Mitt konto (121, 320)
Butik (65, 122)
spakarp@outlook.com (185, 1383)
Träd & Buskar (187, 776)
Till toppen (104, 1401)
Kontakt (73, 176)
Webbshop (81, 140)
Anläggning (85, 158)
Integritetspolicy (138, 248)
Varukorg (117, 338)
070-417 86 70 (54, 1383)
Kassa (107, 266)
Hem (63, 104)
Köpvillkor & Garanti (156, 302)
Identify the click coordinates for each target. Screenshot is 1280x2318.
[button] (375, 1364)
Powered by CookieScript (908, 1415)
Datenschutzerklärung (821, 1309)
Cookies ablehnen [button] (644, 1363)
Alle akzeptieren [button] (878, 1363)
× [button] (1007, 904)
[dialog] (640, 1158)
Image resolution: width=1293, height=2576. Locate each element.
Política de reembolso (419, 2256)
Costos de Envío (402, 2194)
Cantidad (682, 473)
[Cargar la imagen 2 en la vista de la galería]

> _Work required_
The lines wanted are those from the one holding "Träd & Buskar (187, 776)" through the final line of the listing; print them exactly.

> _Response box_
Träd & Buskar (187, 776)
Till toppen (104, 1401)
Kontakt (73, 176)
Webbshop (81, 140)
Anläggning (85, 158)
Integritetspolicy (138, 248)
Varukorg (117, 338)
070-417 86 70 (54, 1383)
Kassa (107, 266)
Hem (63, 104)
Köpvillkor & Garanti (156, 302)
Identify the click coordinates for each target. Screenshot is 1280x2318.
[button] (375, 1364)
Powered by CookieScript (908, 1415)
Datenschutzerklärung (821, 1309)
Cookies ablehnen [button] (644, 1363)
Alle akzeptieren [button] (878, 1363)
× [button] (1007, 904)
[dialog] (640, 1158)
Image resolution: width=1293, height=2576. Locate each element.
Política de reembolso (419, 2256)
Costos de Envío (402, 2194)
Cantidad (682, 473)
[Cargar la imagen 2 en la vista de la galería]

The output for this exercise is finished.